宙組
逆転裁判3


2013年1月27日
於・日本青年館



 「逆転裁判」の続編。
 無敗記録を誇っていた検事マイルズ・エッジワースは、フェニックス・ライトに法廷で敗れ、失意の旅に出ていた。 故郷のカリフォルニアに戻る途中、飛行機が乱気流に巻き込まれ、たどり着いたのは30年前の世界だった。
 エッジワースが立ち寄ったクラブで、殺人事件がおこる。 ダンサーのアリソンと共に訪ねた弁護士の名前は、グレゴリー・エッジワース。 マイルズが幼いころに亡くなった父だった。 裁判が始まると、グレゴリーは被告人を無罪にするために、証拠のねつ造を行うこともいとわなかった。 憧れていた父のありえない姿を見たエッジワースは、自ら検事席に立ち、真実の追求を行うのだった。

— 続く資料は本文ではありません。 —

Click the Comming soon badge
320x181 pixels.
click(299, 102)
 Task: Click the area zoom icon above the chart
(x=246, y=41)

 マイルズ・エッジワース、悠未ひろ。 逆裁2より抜け感が出て、いい感じでした。 あのキザですかしたエッジワースが、女性に恋心を抱くとか、父親に対して思慕の念を抱くとか、何だかとても人間ぽくて可愛い。 刑事さんに「(グレゴリーと)同じ目をしている」と言われて、「それは間違いなく遺伝だ」とつぶやくあたりの今一歩ずれている感じがいいです。 それにしても、れいちゃんがそれ程小さいわけでもないのに、あの身長差はすごいです。

 アリソン、すみれ乃麗。前作までのマヤちゃんとは全然違う、ちょっと影のあるクラブダンサー。 懸命に生きている一途な感じが、エッジワースの心をつかんでしまったんでしょうね。 れいちゃんのいじらしい可愛さなら、納得です。

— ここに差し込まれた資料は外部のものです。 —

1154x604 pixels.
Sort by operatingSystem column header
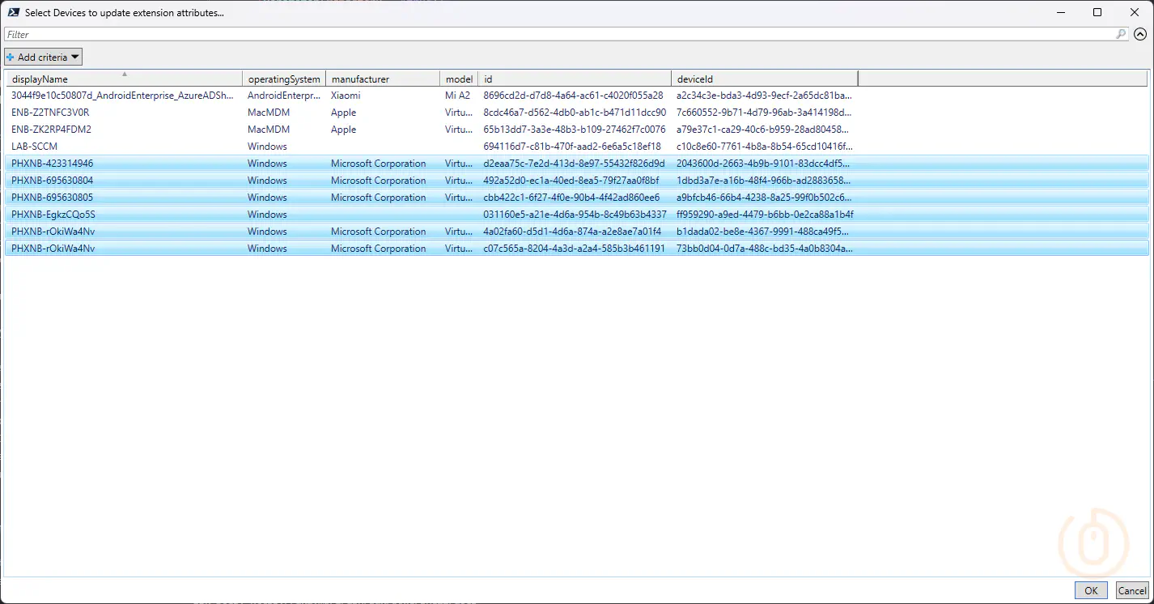(283, 79)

 グレゴリー・エッジワース、蓮水ゆうや。 すかして偉そうな男だと思ったけれど、最後は息子のおかげで改心してました。 「道を誤った自分に正しい道を示してくれた、正義感あふれるいい検事がいた。その男の名を息子に付けよう。(名字も一緒だから、同姓同名になる)」と思って、マイルズに名前をつけたんでしょうね。 ちょっと心温まるストーリーでした。 ただ、ちーちゃんの演技がとても普通ぽくて、他の人がもっとゲームっぽいわざとらしい演技をしているので、のりが悪く見えてしまいました。 ちーちゃんの自然体な感じは好きなのだけど、今回はもっと大げさな方がよかったな。

 ラリー、凪七瑠海。 大くんから変わって、カチャがラリー。 今回息抜きキャラがラリーしかいないので、唯一笑わせてもらいました。 ディック刑事、マヤちゃん、ロッタハートさんたち、濃いメンバーもいればよかったんだけど。

 バッド刑事、愛月ひかる。濃いです、格好いいです。この年次で、あの個性が出せるのはすごい。 キザで格好つけてるんだけど、ナルシスだし、ロリポップキャンディなめてるし、ディック刑事と違って仕事はできそうだし。 先が楽しみです。

 裁判長、寿つかさ。すっしーさんが素敵なおじさまなのは分かってるけど、今回はさらにキーパーソンでした。まさに逆転裁判。

 エッジワースの母サラ、伶美うらら。少年役を経て、大人のいい女になりました。 バック・トゥ・ザ・フューチャーのように、息子に惚れたらややこしいことになるところだったので、何事もなくてよかったです。 現在に戻ったエッジワースが今のサラと対面するという、ちょっとベタな展開を想像したのですが、それはなかったです。

 逆裁のフィナーレは、今回もやっぱり格好よかったです。

 ゲームが元ネタだから現実的には突っ込みどころ満載な内容なのだけれど、気持ちがほっこりするのがいいです。 ちょっと成長したエッジワースが、この後悩めるフェニックス・ライトに再会するというわけで、ニックが「お前変わったな。よくしゃべるようになった」と言っていた理由が分かった逆裁3でした。